There are a number of Alt-A lenders and banks that offer “No Doc” mortgages, but often the pricing adjustments are enormous, and the CLTV, or combined-loan-to-value restrictions typically limit the amount of financing a borrower can obtain.
Most banks and lenders only offer financing up to a CLTV of 80% if you can only provide “No Doc” documentation. However, if you have enough equity in your home, you may be able to take out a mortgage using a no documentation loan while avoiding any associated pricing adjustment. Typically this threshold lies at about 65 percent loan-to-value.

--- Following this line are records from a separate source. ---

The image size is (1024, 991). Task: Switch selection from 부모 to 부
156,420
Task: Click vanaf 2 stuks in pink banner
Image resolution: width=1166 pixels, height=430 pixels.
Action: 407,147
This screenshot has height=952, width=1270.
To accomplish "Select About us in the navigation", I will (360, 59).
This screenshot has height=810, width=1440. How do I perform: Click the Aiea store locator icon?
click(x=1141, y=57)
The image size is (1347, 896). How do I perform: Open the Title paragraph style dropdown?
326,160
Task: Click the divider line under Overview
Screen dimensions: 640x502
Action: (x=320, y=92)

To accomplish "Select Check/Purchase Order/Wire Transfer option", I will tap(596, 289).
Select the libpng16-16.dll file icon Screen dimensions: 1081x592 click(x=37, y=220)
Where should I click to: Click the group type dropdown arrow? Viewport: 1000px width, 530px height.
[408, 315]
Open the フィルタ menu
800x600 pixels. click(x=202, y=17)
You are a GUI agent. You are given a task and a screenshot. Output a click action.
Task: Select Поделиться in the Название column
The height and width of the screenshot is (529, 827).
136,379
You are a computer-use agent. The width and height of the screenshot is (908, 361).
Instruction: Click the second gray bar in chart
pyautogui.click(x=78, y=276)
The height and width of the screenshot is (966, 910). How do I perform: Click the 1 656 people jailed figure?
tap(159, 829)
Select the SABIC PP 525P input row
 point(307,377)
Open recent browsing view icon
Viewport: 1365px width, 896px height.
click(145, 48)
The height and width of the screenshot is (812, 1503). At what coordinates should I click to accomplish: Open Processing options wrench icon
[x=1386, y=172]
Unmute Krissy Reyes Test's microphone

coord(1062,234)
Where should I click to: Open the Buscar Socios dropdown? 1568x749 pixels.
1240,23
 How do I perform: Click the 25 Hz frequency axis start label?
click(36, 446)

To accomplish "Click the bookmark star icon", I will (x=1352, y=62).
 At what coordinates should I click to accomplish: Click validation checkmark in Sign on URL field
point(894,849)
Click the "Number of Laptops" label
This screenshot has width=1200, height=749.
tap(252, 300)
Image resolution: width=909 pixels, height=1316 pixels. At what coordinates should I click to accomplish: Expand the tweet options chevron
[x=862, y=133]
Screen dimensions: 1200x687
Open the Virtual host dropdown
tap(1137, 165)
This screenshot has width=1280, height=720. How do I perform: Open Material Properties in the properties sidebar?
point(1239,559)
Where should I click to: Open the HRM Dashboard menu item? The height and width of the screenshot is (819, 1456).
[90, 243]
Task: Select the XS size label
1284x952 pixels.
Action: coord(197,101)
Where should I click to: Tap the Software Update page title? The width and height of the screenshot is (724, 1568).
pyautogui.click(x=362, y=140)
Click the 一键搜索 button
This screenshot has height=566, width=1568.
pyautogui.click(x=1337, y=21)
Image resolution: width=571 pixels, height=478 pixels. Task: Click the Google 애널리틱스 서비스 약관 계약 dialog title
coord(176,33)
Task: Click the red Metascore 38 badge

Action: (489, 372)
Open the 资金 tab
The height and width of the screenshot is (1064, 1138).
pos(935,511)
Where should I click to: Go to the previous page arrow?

If you do find a no documentation loan, it will likely call for a high Fico score, typically above 700. After all, if the lender only has credit to go on, they need to ensure that you’re not a huge credit risk. Remember, they don’t know anything else about you, so lending to a relative unknown with bad credit wouldn’t make a lot of sense.
Keep in mind that the pricing adjustment for “No Doc” will be high if the loan-to-value is 80 percent, often about 2 points to the rate, so if the lender offers a par rate of 6%, the documentation hit alone will drive your interest rate up to 8%.
Let’s look at a quick example:
6% par rate
Adjustments to rate:
2% for “no doc”
0.5% for Fico
0.25% for cash-out
0.25% interest-only
Your final interest rate would be 9% for your “No Doc” mortgage.
The question you need to ask yourself is if it is worth getting that mortgage if you’re unable to provide better documentation than “No Doc”. You may want to hold off until you can provide a better level of documentation to open up your program options and keep your interest rate reasonable. Or consider a stated income loan, which has less substantial pricing adjustments.